Ripley: How many drops is this for you, Lieutenant?
Lieutenant Gorman: Thirty eight… simulated.
Private Vasquez: How many combat drops?
Lieutenant Gorman: Uh, two. Including this one.
Poor Lieutenant Gorman, still a pendjo at the end, but at least he wasn’t bug food. In this little exchange from Aliens, the Colonial Marines have the moment of truth about their very green commanding officer the bulk of whose chops came from a simulator.
The thing is though, sometimes you have to pretend and, well, simulate for the purposes of training and practice.
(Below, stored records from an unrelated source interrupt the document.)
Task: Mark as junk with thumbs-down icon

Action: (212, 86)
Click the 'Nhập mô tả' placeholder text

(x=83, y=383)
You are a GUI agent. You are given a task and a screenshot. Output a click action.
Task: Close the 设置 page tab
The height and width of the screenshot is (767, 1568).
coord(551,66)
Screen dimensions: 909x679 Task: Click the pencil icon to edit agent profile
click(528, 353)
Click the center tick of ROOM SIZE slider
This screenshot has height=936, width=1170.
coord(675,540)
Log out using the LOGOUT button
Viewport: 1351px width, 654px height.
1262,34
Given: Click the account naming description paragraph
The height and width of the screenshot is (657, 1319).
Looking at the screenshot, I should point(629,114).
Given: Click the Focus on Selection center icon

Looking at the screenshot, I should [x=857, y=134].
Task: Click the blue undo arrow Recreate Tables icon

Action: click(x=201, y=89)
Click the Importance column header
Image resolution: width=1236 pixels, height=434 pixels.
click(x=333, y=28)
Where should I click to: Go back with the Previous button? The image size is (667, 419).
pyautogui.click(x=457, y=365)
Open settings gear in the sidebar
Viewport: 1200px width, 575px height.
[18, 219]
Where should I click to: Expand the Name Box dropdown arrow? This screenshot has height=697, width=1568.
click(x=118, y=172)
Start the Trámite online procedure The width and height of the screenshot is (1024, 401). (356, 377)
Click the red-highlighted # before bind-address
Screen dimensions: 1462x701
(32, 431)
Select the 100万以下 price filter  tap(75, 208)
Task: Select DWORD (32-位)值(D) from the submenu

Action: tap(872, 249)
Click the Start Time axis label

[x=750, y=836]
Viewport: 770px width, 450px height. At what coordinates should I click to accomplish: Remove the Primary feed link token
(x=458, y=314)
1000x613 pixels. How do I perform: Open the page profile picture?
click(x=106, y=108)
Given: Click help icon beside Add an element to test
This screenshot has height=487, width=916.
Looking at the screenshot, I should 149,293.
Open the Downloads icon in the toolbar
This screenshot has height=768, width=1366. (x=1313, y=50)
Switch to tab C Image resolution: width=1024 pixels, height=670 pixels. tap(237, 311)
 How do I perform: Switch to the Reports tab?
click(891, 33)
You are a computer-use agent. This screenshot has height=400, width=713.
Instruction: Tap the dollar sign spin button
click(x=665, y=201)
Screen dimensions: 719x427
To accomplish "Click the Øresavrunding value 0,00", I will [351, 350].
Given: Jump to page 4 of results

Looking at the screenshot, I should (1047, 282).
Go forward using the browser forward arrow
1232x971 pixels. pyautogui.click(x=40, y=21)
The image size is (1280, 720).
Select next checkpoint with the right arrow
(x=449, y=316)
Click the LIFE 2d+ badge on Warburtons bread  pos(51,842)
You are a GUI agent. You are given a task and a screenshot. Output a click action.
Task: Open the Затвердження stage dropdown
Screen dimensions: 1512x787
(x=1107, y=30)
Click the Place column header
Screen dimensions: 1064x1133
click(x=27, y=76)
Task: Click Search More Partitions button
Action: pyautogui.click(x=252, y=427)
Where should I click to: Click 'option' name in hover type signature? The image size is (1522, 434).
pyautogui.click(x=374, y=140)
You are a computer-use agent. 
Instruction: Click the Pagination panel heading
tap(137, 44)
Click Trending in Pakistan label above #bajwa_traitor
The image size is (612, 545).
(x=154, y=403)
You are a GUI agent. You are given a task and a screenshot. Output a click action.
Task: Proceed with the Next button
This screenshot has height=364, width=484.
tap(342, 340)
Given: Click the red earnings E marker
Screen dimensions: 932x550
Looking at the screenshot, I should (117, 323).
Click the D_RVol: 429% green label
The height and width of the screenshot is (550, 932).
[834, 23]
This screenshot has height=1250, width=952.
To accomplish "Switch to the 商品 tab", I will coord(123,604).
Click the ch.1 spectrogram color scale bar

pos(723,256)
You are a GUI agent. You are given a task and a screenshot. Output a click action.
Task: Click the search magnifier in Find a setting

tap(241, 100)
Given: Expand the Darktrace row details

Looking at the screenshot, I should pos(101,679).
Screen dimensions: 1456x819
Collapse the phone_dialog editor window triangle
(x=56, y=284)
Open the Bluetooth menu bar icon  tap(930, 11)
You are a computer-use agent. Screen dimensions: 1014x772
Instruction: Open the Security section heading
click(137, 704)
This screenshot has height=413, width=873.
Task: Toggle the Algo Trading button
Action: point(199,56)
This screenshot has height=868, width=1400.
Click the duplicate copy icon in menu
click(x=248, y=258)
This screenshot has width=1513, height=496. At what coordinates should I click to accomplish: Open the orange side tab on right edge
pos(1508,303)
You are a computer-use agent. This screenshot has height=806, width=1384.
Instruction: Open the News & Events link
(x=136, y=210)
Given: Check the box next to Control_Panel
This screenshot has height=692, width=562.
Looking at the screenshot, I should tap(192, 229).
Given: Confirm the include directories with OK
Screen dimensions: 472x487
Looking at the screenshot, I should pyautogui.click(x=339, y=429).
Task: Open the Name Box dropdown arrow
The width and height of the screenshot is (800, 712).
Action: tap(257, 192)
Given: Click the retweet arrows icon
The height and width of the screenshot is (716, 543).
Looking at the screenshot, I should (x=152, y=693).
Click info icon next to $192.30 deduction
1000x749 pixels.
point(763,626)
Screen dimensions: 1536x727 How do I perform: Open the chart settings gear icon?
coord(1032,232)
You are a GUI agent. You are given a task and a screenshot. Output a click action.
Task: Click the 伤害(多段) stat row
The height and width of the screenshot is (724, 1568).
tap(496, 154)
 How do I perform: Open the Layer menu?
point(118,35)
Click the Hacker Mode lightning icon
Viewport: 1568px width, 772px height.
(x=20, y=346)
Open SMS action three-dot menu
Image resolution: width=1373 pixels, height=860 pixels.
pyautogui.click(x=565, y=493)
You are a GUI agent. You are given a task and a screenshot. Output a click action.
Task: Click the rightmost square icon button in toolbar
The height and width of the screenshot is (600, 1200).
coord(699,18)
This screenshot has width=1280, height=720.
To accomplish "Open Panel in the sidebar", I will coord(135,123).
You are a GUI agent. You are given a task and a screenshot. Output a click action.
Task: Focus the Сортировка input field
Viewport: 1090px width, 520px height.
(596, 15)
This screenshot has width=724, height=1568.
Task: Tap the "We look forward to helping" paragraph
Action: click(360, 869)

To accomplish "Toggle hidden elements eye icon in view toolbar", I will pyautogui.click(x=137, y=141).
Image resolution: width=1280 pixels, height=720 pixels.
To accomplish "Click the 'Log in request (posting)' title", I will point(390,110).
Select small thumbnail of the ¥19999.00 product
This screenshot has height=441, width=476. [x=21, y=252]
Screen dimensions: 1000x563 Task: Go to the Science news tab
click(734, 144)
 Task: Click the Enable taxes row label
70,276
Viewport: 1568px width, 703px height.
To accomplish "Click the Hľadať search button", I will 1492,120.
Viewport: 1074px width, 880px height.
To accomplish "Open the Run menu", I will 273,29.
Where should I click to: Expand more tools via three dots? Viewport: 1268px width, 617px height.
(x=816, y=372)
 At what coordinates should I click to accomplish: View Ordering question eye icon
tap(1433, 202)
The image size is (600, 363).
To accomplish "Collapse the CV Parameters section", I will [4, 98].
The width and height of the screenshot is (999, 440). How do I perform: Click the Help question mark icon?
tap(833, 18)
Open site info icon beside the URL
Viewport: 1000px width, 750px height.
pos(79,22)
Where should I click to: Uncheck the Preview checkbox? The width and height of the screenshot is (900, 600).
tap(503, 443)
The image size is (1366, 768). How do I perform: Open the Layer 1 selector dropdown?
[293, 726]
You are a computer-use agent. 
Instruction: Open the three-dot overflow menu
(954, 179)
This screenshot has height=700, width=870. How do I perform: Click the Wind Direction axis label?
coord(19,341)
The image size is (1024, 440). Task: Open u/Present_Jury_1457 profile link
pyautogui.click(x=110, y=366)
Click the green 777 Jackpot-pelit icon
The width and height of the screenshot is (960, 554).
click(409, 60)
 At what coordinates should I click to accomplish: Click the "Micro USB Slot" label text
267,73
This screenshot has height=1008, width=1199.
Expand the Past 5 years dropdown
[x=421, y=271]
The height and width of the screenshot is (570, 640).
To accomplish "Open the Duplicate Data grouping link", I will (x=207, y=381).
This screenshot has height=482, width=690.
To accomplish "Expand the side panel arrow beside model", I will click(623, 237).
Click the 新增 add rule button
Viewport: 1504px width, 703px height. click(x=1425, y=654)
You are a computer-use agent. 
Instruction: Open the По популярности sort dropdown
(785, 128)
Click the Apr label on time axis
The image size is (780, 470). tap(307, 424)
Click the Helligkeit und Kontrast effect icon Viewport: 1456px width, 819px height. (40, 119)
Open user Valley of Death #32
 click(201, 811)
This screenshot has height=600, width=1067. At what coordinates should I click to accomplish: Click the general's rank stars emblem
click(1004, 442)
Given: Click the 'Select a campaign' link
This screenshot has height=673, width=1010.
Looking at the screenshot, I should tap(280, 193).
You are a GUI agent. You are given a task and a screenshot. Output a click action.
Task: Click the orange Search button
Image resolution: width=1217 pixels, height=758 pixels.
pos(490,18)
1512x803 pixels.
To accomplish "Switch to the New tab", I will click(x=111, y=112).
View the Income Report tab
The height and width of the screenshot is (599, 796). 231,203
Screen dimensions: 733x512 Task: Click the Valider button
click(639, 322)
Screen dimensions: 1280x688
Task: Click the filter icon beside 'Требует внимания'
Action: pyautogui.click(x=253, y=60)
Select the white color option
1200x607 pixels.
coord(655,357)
In the context of defensive gun use, where you’re ultimately applying deadly force, figuring things out in the “real world” is a terrible idea. I think it might have been Thunder Ranch’s chief curmudgeon, Clint Smith, who said something along the lines of (and I’m paraphrasing in a family-friendly way): you don’t want to be learning new stuff in the middle of a firefight.
And even once you’ve been trained on the core fundamentals of marksmanship, your typical “bowling alley lane” range visit isn’t going to do much to prepare you for the chaos of a self-defense encounter involving guns where you’ll have to make split second and literal life or death decisions.
MILO/FAAC virtual simulation suites are available to military and well-funded law enforcement organizations, but for us muggles access to such high-end training is pretty limited.
A Holodeck for the Muggles
Threat Dynamics is a firearms training facility in Sherwood, Oregon which is a hop (or two) down the road from us, and they offer an immersive simulator training experience that is quite accessible. Since I haven’t tried a MILO/FAAC, I can’t offer more than an observation of passing resemblance in so far as there’s life size video projections, computers, and dummy guns involved, but I think the end result is similar.
The immersive trainer at Threat Dynamics consists of a floor-to-ceiling video screen on which a gun use scenario is presented from a first person angle. It is quite analogous to a FPS video game, but instead of running and gunning in a free-fire zone full of zombies or aliens, you’re hanging out at a light rail stop next to a vendor selling raffle tickets when an individual approaches, flashes his gun, and demands the contents of the cash box.
And unlike an FPS game, you’re pretty much along for the ride in this pre-recorded video. You get to decide if, when, and whom you’re going to shoot, and that’s about it. While that may not seem like a lot of latitude (and would make for a crappy video game), this is simulating the “real world,” not Phobos Base overrun by minions of hell.
Not Shooting Is Sometimes As Important As Shooting
Returning to that aforementioned scenario, the robber takes note of the armed citizen (that’s you, chummer) intervening, pauses for a few seconds, then suddenly takes the money and runs. His gun remains tucked in his trousers, and is not presenting a threat to life. Which means that it’d be a bad idea to shoot. And guess what? I shot the guy. And not that well either, as the bullet (or more like the laser from the CO2-powered Glock 17 replica) grazed the fleeing robber and ended up in a house across down the way. Nice shot, Deadeye Dick.
What Would Bob Ross Do
Fortunately this unfortunate outcome happened before a video projector and not among actual, live humans. Even though one is “playing along” with a scripted scene, you’re having to make the observations and decisions that ultimately lead to shots being fired (or not). Also fortunately the simulator exercise is administered by a Threat Dynamics instructor who reviews everything you did (or didn’t do) in that scenario.
Every mistake made in this simulator would have deadly consequences in the “real world,” and while these mistakes are hardly the happy accidents of fluffy clouds, they’re immeasurably valuable learning moments. Simply running through the scenarios would be meaningless without the instructor feedback, and it does require one to leave that ego in the parking lot and go beyond the self-flagellation of “I messed up, I suck” and to question how and why that happened.
You Are Not Prepared (As You Thought You Were)
In the hour that I’d booked for the simulator, I went through a half-dozen scenarios and ended up shooting a lot of things and people I shouldn’t have, and those I was supposed to shoot I didn’t do a great job of shooting accurately. The thing is that I went in with the full expectation of making many mistakes and to learn from those mistakes. It’s definitely reinforced the need to practice the basics as well as to be more aware of everything around you.
In a self-defense context I think of a firearm as that last resort, something that one hopefully never has to use, but that one has the skills and the wisdom to use correctly at the appropriate time.
And while I walked away from my stint in the simulator feeling more than a little overwhelmed - I’ll freely admit that life-size videos of a make-believe active shooter situation is quite stressful - and less prepared for the “real world” than I initially thought, I recognize my failing and will be sure to correct it.